Darcyanthus

Scientific classification
- Kingdom: Plantae
- Clade: Tracheophytes
- Clade: Angiosperms
- Clade: Eudicots
- Clade: Asterids
- Order: Solanales
- Family: Solanaceae
- Genus: Darcyanthus Hunz. ex N.A.Harriman
- Synonyms: Brachistus spruceanus (Hunz.) D'Arcy ; Chamaesaracha spruceana (Hunz.) Hunz. ; Darcya spruceana (Hunz.) Hunz. ; Physalis spruceana Hunz. ;

= Darcyanthus =

Genus of flowering plants

Darcyanthus is a monotypic genus of flowering plants belonging to the family Solanaceae. The single known species is Darcyanthus spruceanus (Hunz.) Hunz. ex N.A.Harriman

Its native range is Peru, Brazil and Bolivia.
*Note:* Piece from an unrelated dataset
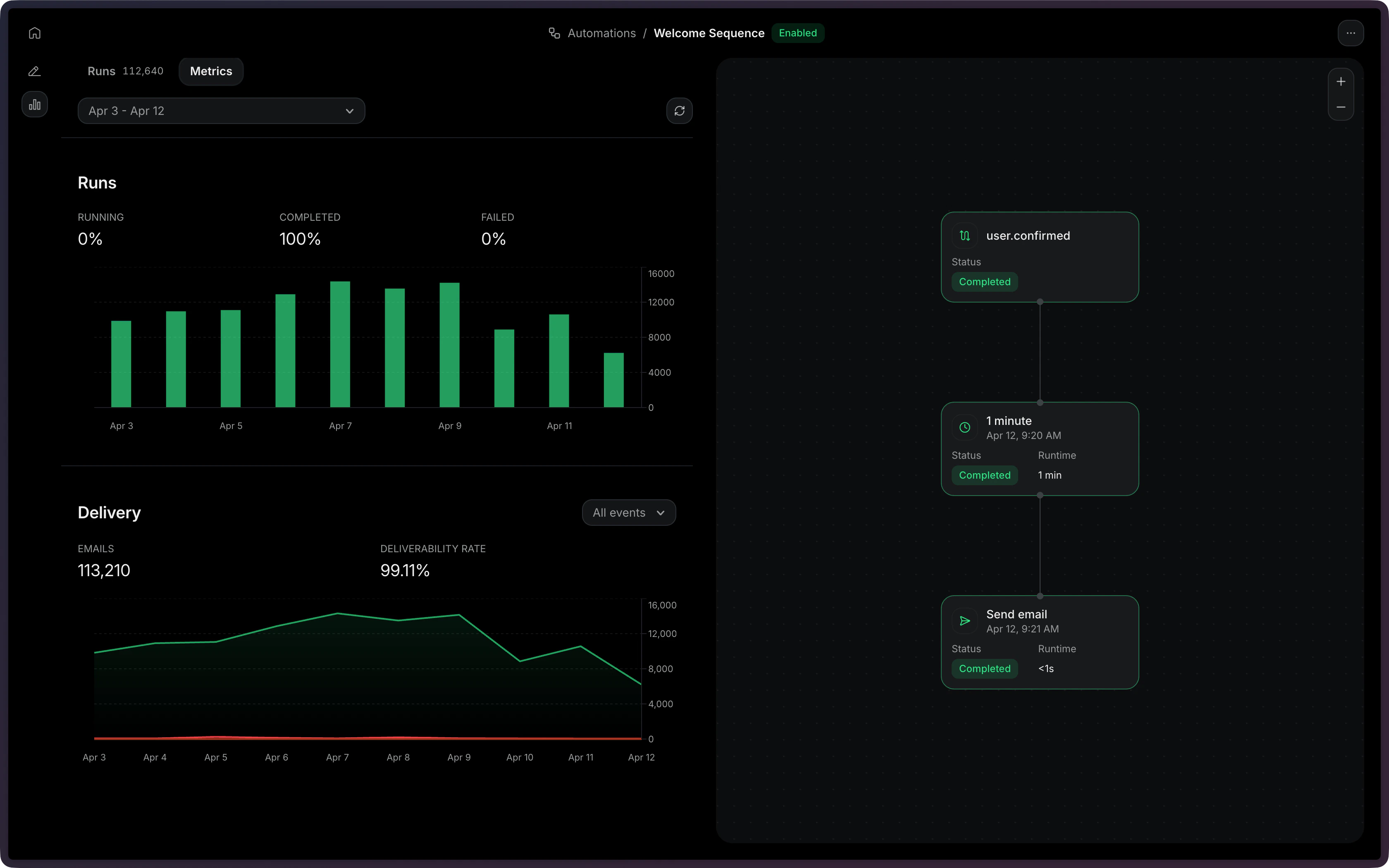1389x868 pixels.
Task: Click the clock icon on the 1 minute delay node
Action: click(964, 427)
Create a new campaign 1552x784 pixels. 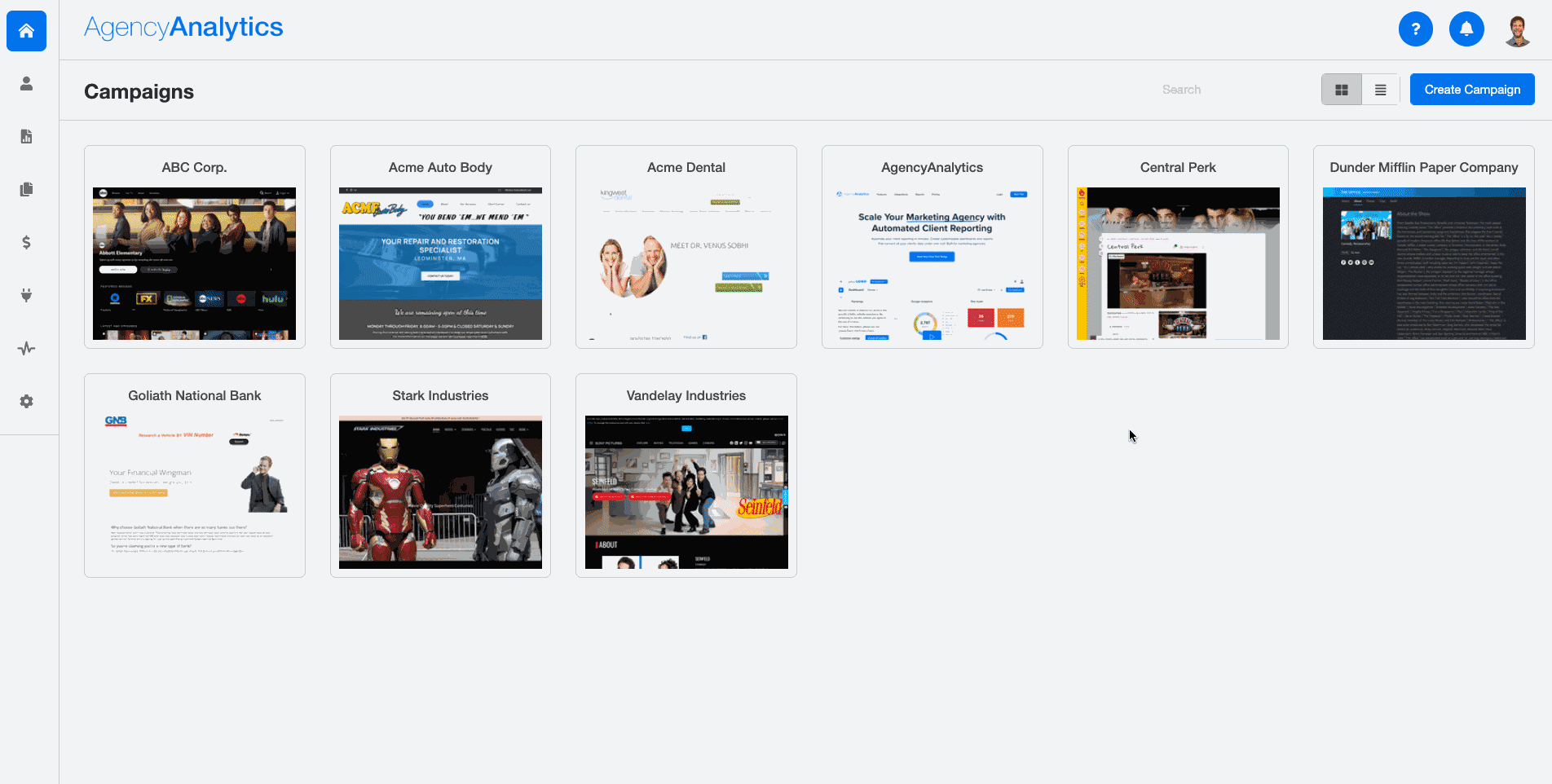(1471, 89)
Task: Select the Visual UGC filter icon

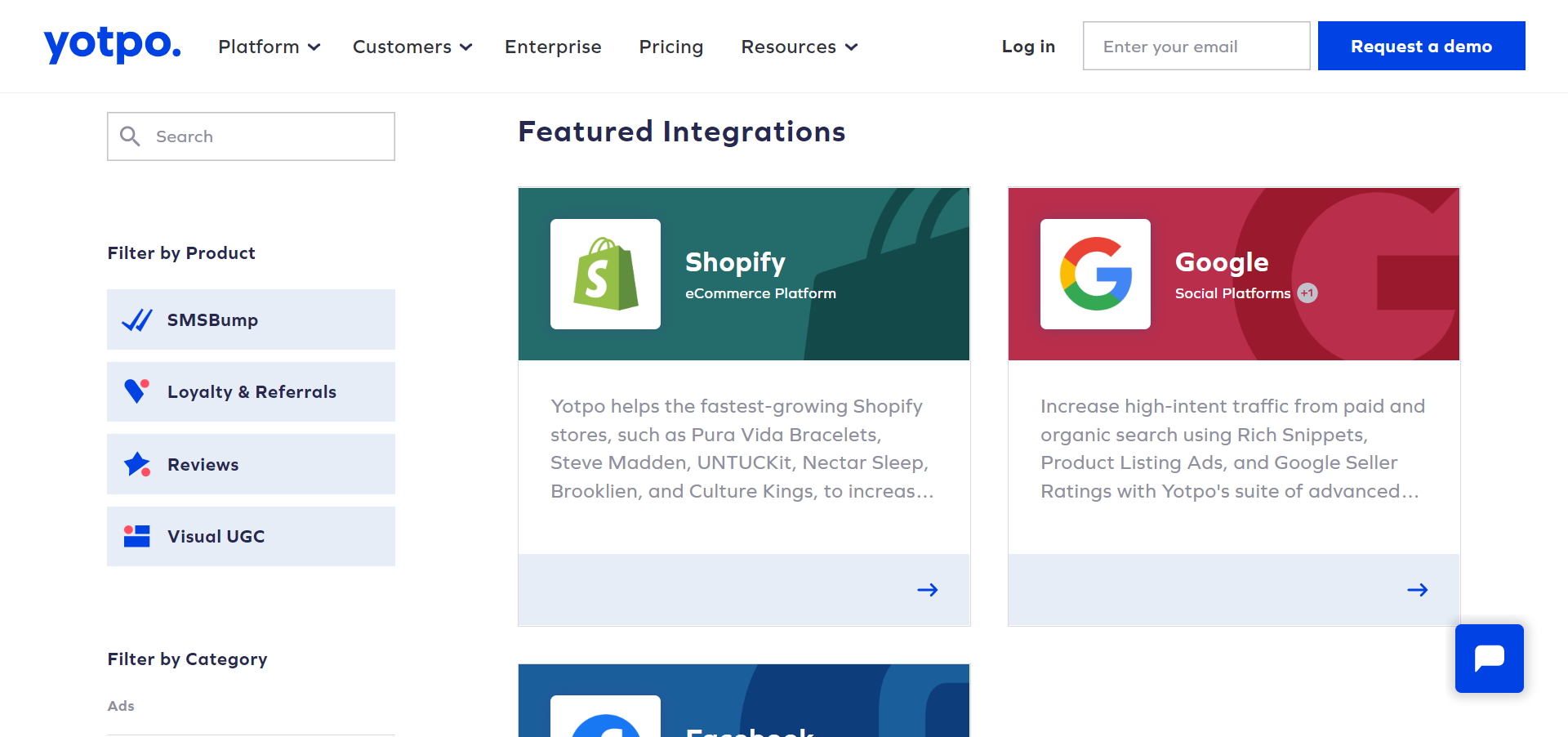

The genus name of Darcyanthus is a combination of names; 'Darcy' in honour of William Gerald D'Arcy (1931–1999), Canadian-born American botanist at the Missouri Botanical Garden, and 'anthus' from the Greek ánthos meaning "flower". The Latin specific epithet of spruceanus honors botanist Richard Spruce.
It was first described and published in Novon Vol.21 on page 47 in 2011.